Monday, February 2, 2009

Battle Of The Bulge

By Bobby Julich

For all of you who have made new year's resolutions about losing weight, I think that we should dive into what professional cyclists do in the off-season to keep the pounds off, yet at the same time, enjoy some of the foods and beverages that they restrict themselves from consuming during the season.

Over the past 10 years, weight has become the buzzword in all levels of cycling. Gone are the days when we used to eat as much as we could at the table because we thought that the more we eat, the more energy we have for the next day's training or race. The overall goal of every cyclist is to have the best power to weight ratio as possible. A good rider in the peloton has a ratio of 6 watts/kg, a great rider has 6.5 watts/kg and the best can have over 7watts/kg at threshold. But while being lean is important, riders can go too far and actually start to lose power.

This wasn't always the case, however. I remember a rider on my first team telling me, "if you can walk out of the restaurant comfortably, you haven't eaten enough!" Although I never totally agreed with "rolling" yourself out after a meal, many riders did just that. It was a total shock to me when I heard the word "regime" when I started with Motorola. I don't know where it came from exactly, but I would assume that it was handed down from Sean Yates to us young Americans on the team. Regime was just another way to say "I am serious now, I am on a diet" and became a part of our everyday lingo.

A rider's off-season weight is one of the first subjects to come up when greeting a teammate or boss at the first camp of the new season. The conversation never lasts longer than a few sentences before weight comes to the forefront. It used to drive me nuts because I was never the leanest guy and knew that it was just a matter of time before it was brought up. I had a director that, as you were shaking hands, would grab your arm or waist and do his version of the fat caliper test! He wouldn't even say anything, but you could tell by the look on his face if he was happy or if you had some work to do.

Of course the easiest way to get around the weight-gain issue is not to put it on in the first place, but this is easier said than done. After a long season, riders enjoy taking a break from what they have been eating the entire year. Vacations, good times with family and friends, watching football, drinking beer, and not training as much take priority over the "regime" that they have been on for the last 10 months.

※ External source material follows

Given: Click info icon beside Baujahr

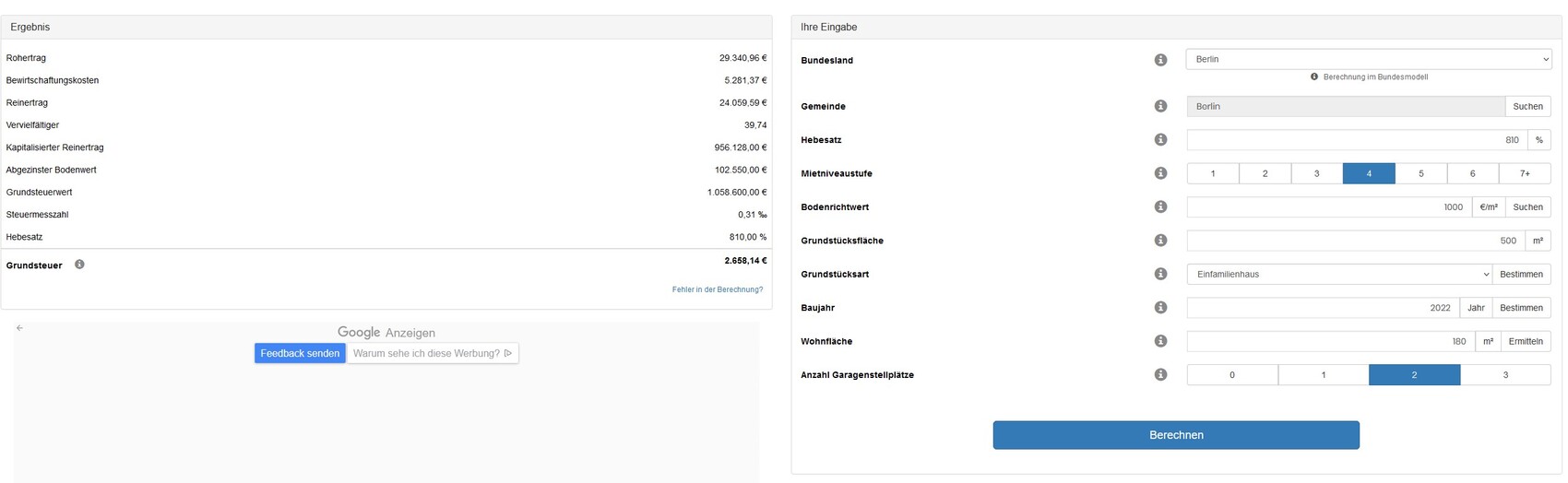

How riders cope with this period of freedom varies. There have been documented cases ranging from riders weighing everything that they put in their mouth to the ones that stuff their face with enough strudel to feed a small army, but I always preferred to stay in the "gray" zone. Discipline is the key here, if you understand and accept what you are putting in your mouth and the advantages or consequences that come with those decisions, then no matter what choice you make, ENJOY IT! The worst thing you can do is eat or drink something that you obviously craved just to rake yourself over the coals a few minutes after consuming it. This constant calculation and evaluation of what is eaten or drunk is part of every athlete's daily struggle.

I am often asked what professional cyclists do in the start of the season to lose weight. Well, the answer to that depends on how much weight they put on during the off-season. Most riders are very professional and don't put on more than 8 pounds, and they will lose half of that weight during the first training camp. These riders have very little to worry about and can shed those extra pounds by cutting out alcohol or desserts and paying a little attention to the calories that they consume at camp. The riders that gained more than that will have a little bit more work to do.

I have heard stories about riders who gain so much weight in the winter that they can't even fit into the cycling clothes that the team gives them at camp. For riders like this, it is important that they realize that it will take just as long to lose this weight as it took to put it on and maybe more. Many of these riders who let themselves go in the winter are not patient enough to lose this weight in the correct way and wind up doing things that are not only bad for their form, but also their overall health.

As their leaner teammates are starting up with some intensity, the riders who put on more weight often make the mistake of doing ultra-long "fat burning" rides with the hope that they will lose the weight more quickly. I have witnessed riders doing 6-8hr rides at 30kph with little or no food before or during the rides. This may sound like a logical technique, but it does not work very often. This technique can lead to major mental and physical fatigue as well as depression. It takes a very strong head to go from eating whatever it was that made them gain all this weight in the first place to eating almost nothing at all. This is a desperate attempt at a "quick fix" and can lead to bigger problems down the road.

The problem with all this emphasis on power to weight ratios is that many riders become obsessive about this and go to extremes. The worst case scenario is that they will go as far as being anorexic or bulimic because of the pressure they, or others put on them to be skinny. Sometimes I have heard riders sounding like female Hollywood stars when talking about their weight! I do feel that there is a serious body/self-image problem in the peloton now that I am no longer a part of it. I say that because if a rider who weighs 69kg with 6.2% body fat thinks of himself as "fat", what does he think of normal people on the street?

Eat, train, be happy, and do the best that you can with what you have. After all, this is a sport and you should enjoy all aspects of it. It is alright to push the limits and be the best you can be, but stay in the "gray" area, you will thank me later....I hope!